4. Decisão: da confiança à conveniência
Depois de escolher o profissional, o paciente valoriza a facilidade. Se o site for lento, o WhatsApp estiver inativo ou o agendamento for complicado, a confiança pode se perder.
Papel do médico: simplificar o contato, garantir links de agendamento funcionais e manter um tom acolhedor e profissional em todas as interações.
A McKinsey & Company (2023) reforça que conveniência e experiência digital consistente são fatores decisivos para a fidelização.
Pontos de contato que constroem (ou comprometem) a confiança
- Site e conteúdo educativo
Um site rápido, responsivo e com artigos educativos diferencia o médico ético e comprometido. O paciente valoriza quem ensina, não quem apenas anuncia. - Avaliações online
Comentários autênticos, inclusive os críticos, transmitem credibilidade. Responder com serenidade demonstra transparência e cuidado. - Redes sociais com propósito
O conteúdo deve refletir propósito, empatia e profissionalismo. O médico deve comunicar para educar, não para se autopromover. - Atendimento digital
Agendamentos simples, respostas rápidas e clareza nas informações são expressões de humanização. A confiança também se constrói na eficiência.
Ética e presença digital
A Resolução CFM nº 2.336/2023 trouxe uma nova visão: o médico pode se comunicar, desde que o faça com sobriedade e foco educativo.
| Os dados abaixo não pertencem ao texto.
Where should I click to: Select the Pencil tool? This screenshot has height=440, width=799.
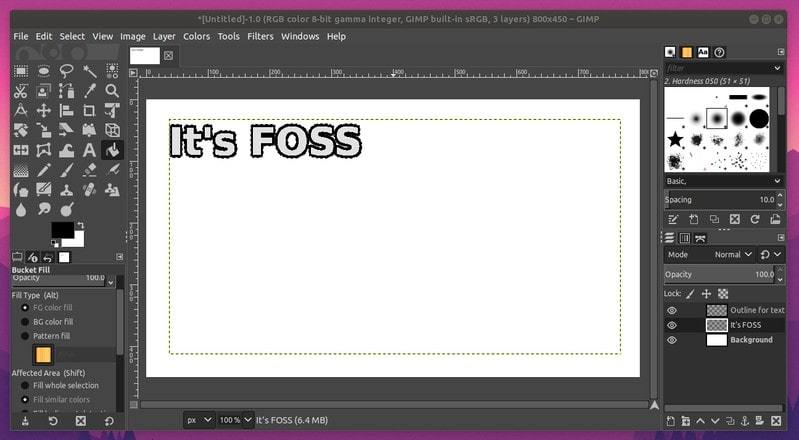click(x=44, y=170)
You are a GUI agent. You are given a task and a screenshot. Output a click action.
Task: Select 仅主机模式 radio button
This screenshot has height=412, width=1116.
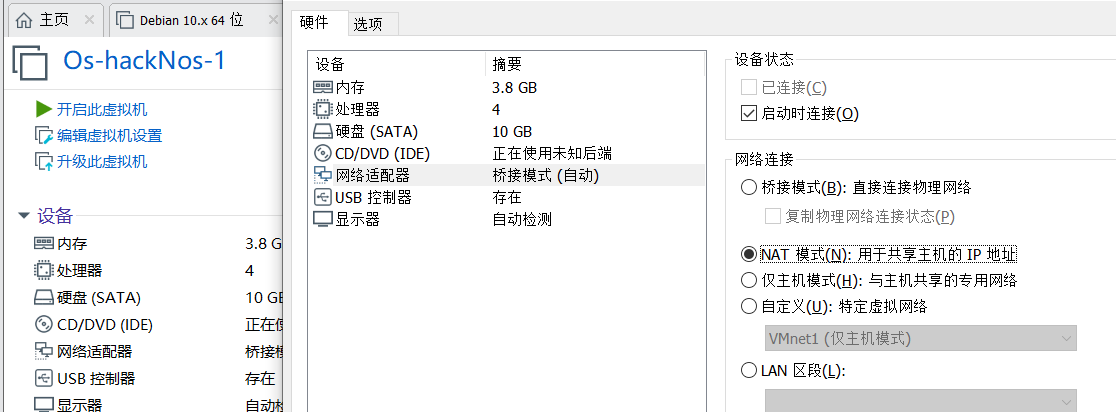(749, 280)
Ela autoriza a divulgação de valores de consultas, imagens do ambiente de trabalho e da equipe, além de informações sobre equipamentos aprovados pela Anvisa.
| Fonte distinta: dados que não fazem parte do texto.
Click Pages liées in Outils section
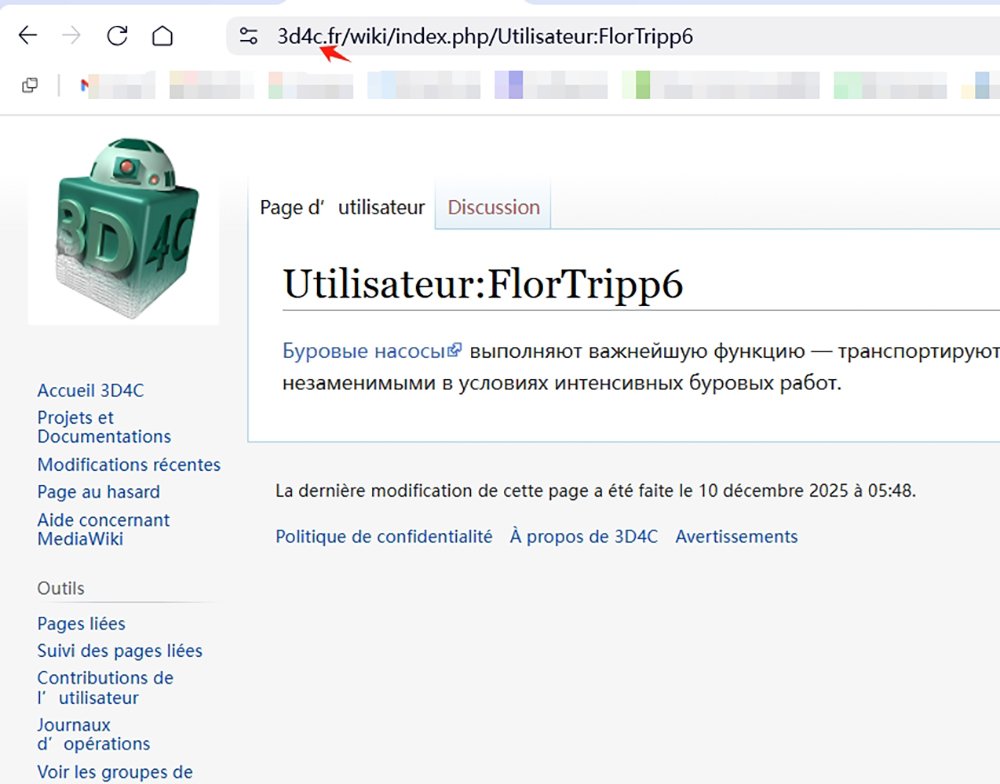The image size is (1000, 784). click(81, 623)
Por outro lado, proíbe promessas de resultados, comparações entre médicos, manipulação de imagens e qualquer conteúdo que possa induzir ao sensacionalismo.
A Codame orienta que a repetição de elogios, a edição de fotos e o uso de expressões superlativas podem configurar infrações éticas.
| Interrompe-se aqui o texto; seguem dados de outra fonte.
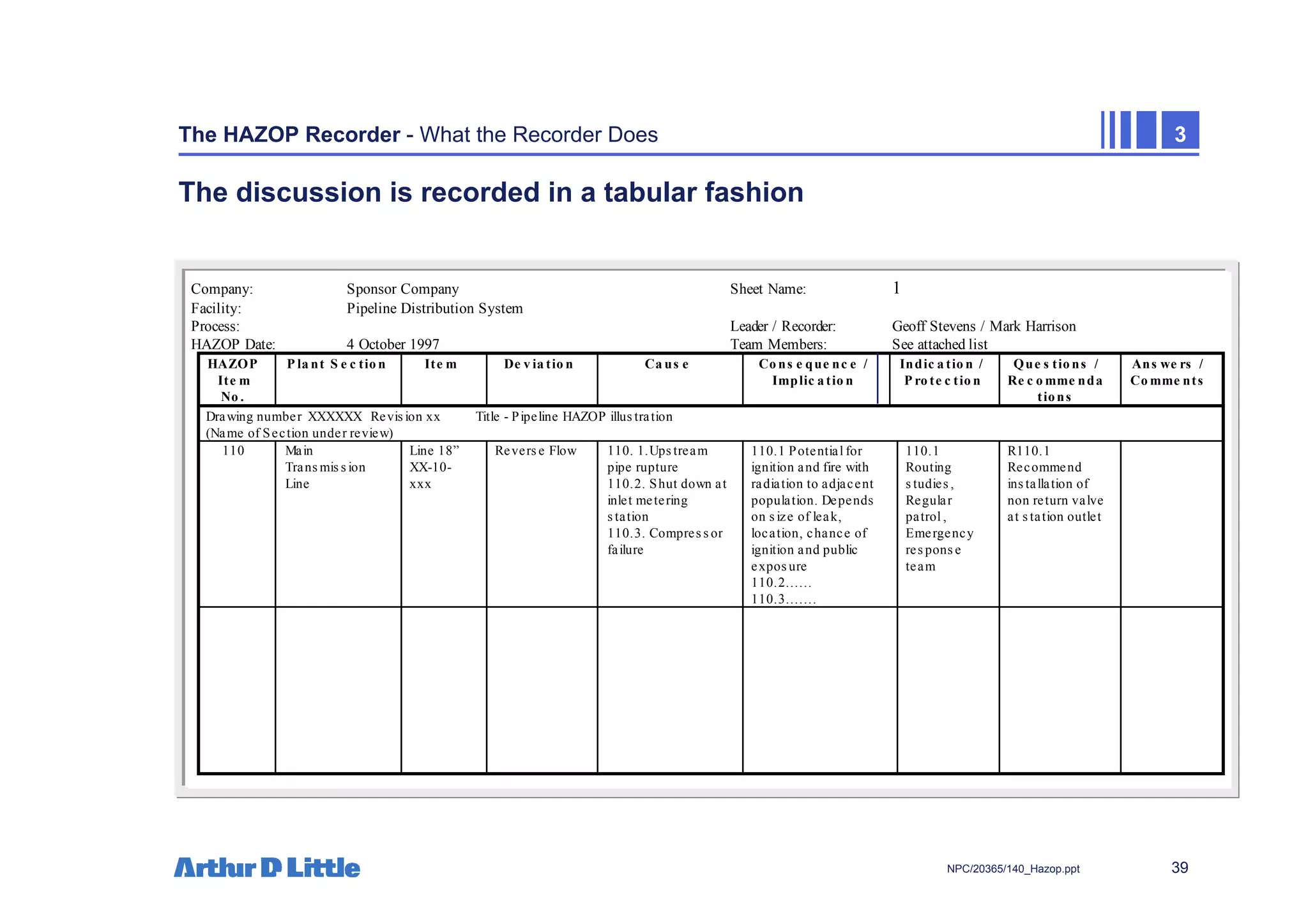This screenshot has height=924, width=1308.
Task: Click the file name NPC/20365/140_Hazop.ppt
Action: click(1014, 868)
Em resumo, o equilíbrio está em informar com propósito, educar com responsabilidade e comunicar com empatia.
Checklist: o que o médico deve avaliar em sua presença digital
- Meu nome, CRM e RQE estão visíveis em todas as páginas e perfis?
- Meu conteúdo é educativo e segue as normas do CFM?
- Estou preparado para atender pacientes que chegam com informações vindas do Google ou de IAs?
- As informações de contato e agendamento estão atualizadas e funcionam bem em dispositivos móveis?
- Eu monitoro e respondo às avaliações de forma ética e profissional?
- Minhas publicações refletem minha filosofia de cuidado e empatia?
O novo vínculo de confiança
O paciente digital não substituiu o paciente tradicional, mas transformou o ponto de partida da relação. A confiança, antes construída apenas no consultório, agora começa nas telas.
O médico que compreende essa jornada, comunica com ética e propósito e utiliza os meios digitais como extensão de seu compromisso com o cuidado, amplia o alcance da boa medicina e fortalece sua credibilidade.
Estar presente no ambiente digital não é uma escolha, é parte do dever de cuidar com responsabilidade, verdade e humanidade.
Referências bibliográficas
- Conselho Federal de Medicina (CFM). Resolução nº 2.336/2023 — Dispõe sobre publicidade e propaganda médicas. Brasília, 2023.
- Conselho Federal de Medicina (CFM). Manual de Publicidade Médica. Brasília, 2023.
- Cetic.br | CGI.br. Pesquisa TIC Saúde 2021 (publicação 2022).
- DataReportal. Digital 2024: Brazil. 2024.
- Kotler, P.; Kartajaya, H.; & Setiawan, I. Marketing 5.0: Technology for Humanity. Wiley, 2021.
- IQVIA Institute for Human Data Science. Digital Health Trends 2024: Innovation, Evidence, and Adoption.
- McKinsey & Company. Marketing in Healthcare: Improving the Consumer Experience. 2023.
- Pew Research Center. Health Information National Trends Survey (HINTS). 2022.
- Docplanner (Doctoralia). Jornada do Paciente Digital: Tendências no Mercado Brasileiro. 2023.
- Harvard Business Review. Trust and Ethics in the Digital Era. 2022.